**Objectives**:
1: In the EV2300 setup text, what order does it give for installing the two pieces of software?
2: Write what comes next in the EV2300 setup text, picking up after its final sentence.

**Page text**:
****************
The current meters must be capable of measuring 5-A+ current.
Computer
A computer with at least one USB port and a USB cable. The EV2300 USB driver and the
bq24725A/735 SMB evaluation software must be properly installed.
EV2300 SMBus Communication Kit
An EV2300 SMBUS communication kit
Software
Install the EV2300 driver before installing the bq24725A/735 software.
Driver (USB EV2300) Installer XP2K – Last updated Jan28-04.zip or later: This is the EV2300 USB
driver. Save and unzip to c:\temp (or other local directory). Double-click on the setup.exe file. Perform the
following installation steps.
1. This software needs to be installed after the EV2300 USB driver.
• bq2473x EVSW setup.zip (SLUC258): This is the bq24725A/735 SMB evaluation software. Save
and unzip to c:\temp (or other local directory). Double-click on the setup.exe file. Perform the
following steps.
• Note that on first insertion of EV2300 into the USB port of personal computer (PC), the user needs
to follow the instructions of the Found New Hardware wizard.
****************
**Data shown**:

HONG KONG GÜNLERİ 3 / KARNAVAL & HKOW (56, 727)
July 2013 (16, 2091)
****************
**Answers to the exercise**:
1: The EV2300 USB driver comes first, and the bq24725A/735 SMB evaluation software follows. The text states this order twice: once as a direct instruction and again in step 1 of the driver installation.

2:
• Allow the Windows™ operating system to connect to Windows Update to search for software.
Then click Next.
• Select Install software automatically (Recommended). Then click Next.
• If a window pops up informing that the TI USB Firmware Updater has not passed Windows Logo
testing, click Continue Anyway.
• If a target file already exists and is newer, do not overwrite the newer file.
• Click Finish.
2.3 Equipment Setup
1. Set the power supply #1 for 0 V ± 100 mVdc, with the current limit set to > 5 A, and then turn off
supply.
2. Connect the output of power supply #1 in series with a current meter (multimeter) to J1 (DCIN, GND).
3. Connect a voltage meter across J1 (DCIN, GND).
4. Set the power supply #2 for 3.3 V ± 100 mVdc, 0.2-A ± 0.1-A current limit, and then turn off supply.
5. Connect the output of the power supply #2 to J3 (3.3 V) and J4 (GND).
6. Connect a voltage meter across J2 (BAT, GND).
7. Connect a voltage meter across J2 (SYS, GND).
8. Connect J4 (SDA, SCL) and J4 (GND) to the EV2300 kit SMB port. See Table 1 for a connection
reference. Connect the USB port of the EV2300 kit to the USB port of the computer. The connections
are shown in Figure 1.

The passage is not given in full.